• **What you should do**: For the material below, output exactly the span from the line with "Task: Close the NordLayer window" to the line with "Given: Open external", including both, and nothing besides.

• **Supplied data**:
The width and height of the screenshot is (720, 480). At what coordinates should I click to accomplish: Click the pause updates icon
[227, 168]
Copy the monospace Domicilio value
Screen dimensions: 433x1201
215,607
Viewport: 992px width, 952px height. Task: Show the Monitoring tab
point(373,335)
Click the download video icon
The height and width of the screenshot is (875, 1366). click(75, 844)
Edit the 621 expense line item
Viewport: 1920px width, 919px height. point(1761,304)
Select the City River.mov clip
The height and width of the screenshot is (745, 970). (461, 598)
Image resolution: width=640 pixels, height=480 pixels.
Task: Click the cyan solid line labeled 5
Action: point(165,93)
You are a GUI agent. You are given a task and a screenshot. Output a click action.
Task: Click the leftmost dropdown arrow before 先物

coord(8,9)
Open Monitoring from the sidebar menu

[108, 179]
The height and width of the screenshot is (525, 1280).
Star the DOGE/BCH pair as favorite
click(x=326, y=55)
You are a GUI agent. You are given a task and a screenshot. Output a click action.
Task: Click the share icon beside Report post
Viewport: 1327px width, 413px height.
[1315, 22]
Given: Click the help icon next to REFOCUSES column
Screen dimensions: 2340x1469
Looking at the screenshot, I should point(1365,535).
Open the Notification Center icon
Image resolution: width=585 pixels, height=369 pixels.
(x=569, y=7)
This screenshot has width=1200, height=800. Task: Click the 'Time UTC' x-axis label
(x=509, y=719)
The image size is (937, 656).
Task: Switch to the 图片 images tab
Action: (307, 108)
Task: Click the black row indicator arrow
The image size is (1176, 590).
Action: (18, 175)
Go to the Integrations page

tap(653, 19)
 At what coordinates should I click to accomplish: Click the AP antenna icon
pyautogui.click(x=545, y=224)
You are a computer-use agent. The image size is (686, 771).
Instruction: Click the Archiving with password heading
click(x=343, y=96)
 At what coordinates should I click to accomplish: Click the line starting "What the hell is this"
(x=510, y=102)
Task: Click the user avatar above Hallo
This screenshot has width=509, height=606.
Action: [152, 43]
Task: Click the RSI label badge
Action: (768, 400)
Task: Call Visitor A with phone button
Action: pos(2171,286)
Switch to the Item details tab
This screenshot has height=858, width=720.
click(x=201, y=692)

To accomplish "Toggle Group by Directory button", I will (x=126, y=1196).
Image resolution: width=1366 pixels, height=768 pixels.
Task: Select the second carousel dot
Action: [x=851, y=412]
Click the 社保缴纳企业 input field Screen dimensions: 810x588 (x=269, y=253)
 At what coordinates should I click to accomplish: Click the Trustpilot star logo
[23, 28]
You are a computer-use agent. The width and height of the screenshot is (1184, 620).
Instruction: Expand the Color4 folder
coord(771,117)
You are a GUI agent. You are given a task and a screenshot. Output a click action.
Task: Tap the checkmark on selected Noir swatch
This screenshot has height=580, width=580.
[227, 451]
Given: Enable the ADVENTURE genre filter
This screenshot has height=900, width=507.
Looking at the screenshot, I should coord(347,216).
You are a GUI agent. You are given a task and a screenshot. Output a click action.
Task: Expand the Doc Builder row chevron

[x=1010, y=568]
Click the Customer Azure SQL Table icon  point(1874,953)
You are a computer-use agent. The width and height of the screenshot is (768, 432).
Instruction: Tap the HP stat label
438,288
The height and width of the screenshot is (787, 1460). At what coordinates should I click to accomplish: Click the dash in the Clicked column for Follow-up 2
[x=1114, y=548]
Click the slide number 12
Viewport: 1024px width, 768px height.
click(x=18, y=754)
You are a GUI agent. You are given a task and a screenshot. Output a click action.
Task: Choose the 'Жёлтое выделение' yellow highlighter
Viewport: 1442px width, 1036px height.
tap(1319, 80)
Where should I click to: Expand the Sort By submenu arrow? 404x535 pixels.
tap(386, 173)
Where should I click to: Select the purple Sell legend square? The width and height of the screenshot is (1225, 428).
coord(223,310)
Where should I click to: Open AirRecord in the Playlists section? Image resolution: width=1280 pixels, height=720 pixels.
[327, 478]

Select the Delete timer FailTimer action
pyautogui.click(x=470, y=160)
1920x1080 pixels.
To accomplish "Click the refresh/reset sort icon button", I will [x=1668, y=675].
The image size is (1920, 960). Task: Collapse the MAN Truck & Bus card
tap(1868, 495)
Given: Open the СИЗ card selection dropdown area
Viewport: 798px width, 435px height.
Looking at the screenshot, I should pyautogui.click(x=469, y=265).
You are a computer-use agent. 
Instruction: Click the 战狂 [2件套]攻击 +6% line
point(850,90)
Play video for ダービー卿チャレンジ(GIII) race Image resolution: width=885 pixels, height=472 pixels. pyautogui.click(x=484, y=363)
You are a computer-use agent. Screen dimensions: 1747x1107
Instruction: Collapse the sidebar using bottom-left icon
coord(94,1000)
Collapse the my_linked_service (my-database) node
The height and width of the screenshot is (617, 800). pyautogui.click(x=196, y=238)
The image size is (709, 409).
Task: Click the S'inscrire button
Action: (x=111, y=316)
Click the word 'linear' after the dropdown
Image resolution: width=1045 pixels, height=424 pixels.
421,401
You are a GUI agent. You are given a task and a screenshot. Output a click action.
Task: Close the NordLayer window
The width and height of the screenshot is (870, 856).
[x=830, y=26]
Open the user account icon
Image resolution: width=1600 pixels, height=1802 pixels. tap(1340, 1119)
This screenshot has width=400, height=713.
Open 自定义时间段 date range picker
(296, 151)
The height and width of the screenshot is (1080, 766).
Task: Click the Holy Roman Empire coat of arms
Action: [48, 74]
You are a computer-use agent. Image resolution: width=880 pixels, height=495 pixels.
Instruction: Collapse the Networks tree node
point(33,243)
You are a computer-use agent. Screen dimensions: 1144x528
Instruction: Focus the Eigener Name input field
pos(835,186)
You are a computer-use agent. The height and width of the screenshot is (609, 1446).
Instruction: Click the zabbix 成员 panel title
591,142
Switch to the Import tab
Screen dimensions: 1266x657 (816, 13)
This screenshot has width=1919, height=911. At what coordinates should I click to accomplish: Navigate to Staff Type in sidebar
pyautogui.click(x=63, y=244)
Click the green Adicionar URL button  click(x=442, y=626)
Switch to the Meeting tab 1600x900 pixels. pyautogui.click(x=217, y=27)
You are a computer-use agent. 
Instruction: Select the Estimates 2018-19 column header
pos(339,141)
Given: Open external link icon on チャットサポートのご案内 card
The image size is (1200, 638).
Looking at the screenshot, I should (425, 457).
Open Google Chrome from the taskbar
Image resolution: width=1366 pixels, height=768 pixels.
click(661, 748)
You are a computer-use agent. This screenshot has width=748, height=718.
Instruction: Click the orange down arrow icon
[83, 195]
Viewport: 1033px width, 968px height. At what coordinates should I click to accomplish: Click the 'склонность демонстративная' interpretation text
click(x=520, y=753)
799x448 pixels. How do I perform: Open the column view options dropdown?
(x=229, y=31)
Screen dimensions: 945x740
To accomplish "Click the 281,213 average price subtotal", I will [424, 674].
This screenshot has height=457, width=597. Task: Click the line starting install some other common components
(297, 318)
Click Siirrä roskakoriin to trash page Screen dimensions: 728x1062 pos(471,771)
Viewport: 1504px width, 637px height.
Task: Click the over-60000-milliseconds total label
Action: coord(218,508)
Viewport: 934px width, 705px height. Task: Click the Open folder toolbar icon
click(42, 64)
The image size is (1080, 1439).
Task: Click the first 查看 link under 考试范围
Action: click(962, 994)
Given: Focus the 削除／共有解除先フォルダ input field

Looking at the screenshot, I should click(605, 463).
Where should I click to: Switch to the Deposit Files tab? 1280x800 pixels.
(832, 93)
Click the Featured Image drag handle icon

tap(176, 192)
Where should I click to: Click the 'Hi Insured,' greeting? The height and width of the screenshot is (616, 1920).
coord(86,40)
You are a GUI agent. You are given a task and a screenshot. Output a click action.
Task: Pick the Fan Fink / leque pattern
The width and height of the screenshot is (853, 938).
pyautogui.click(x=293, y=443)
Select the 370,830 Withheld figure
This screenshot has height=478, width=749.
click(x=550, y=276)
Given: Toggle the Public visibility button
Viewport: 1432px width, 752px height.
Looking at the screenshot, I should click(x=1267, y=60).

• **Result of this exercise**:
Task: Close the NordLayer window
The width and height of the screenshot is (870, 856).
[x=830, y=26]
Open the user account icon
Image resolution: width=1600 pixels, height=1802 pixels. tap(1340, 1119)
This screenshot has width=400, height=713.
Open 自定义时间段 date range picker
(296, 151)
The height and width of the screenshot is (1080, 766).
Task: Click the Holy Roman Empire coat of arms
Action: [48, 74]
You are a computer-use agent. Image resolution: width=880 pixels, height=495 pixels.
Instruction: Collapse the Networks tree node
point(33,243)
You are a computer-use agent. Screen dimensions: 1144x528
Instruction: Focus the Eigener Name input field
pos(835,186)
You are a computer-use agent. The height and width of the screenshot is (609, 1446).
Instruction: Click the zabbix 成员 panel title
591,142
Switch to the Import tab
Screen dimensions: 1266x657 (816, 13)
This screenshot has width=1919, height=911. At what coordinates should I click to accomplish: Navigate to Staff Type in sidebar
pyautogui.click(x=63, y=244)
Click the green Adicionar URL button  click(x=442, y=626)
Switch to the Meeting tab 1600x900 pixels. pyautogui.click(x=217, y=27)
You are a computer-use agent. 
Instruction: Select the Estimates 2018-19 column header
pos(339,141)
Given: Open external link icon on チャットサポートのご案内 card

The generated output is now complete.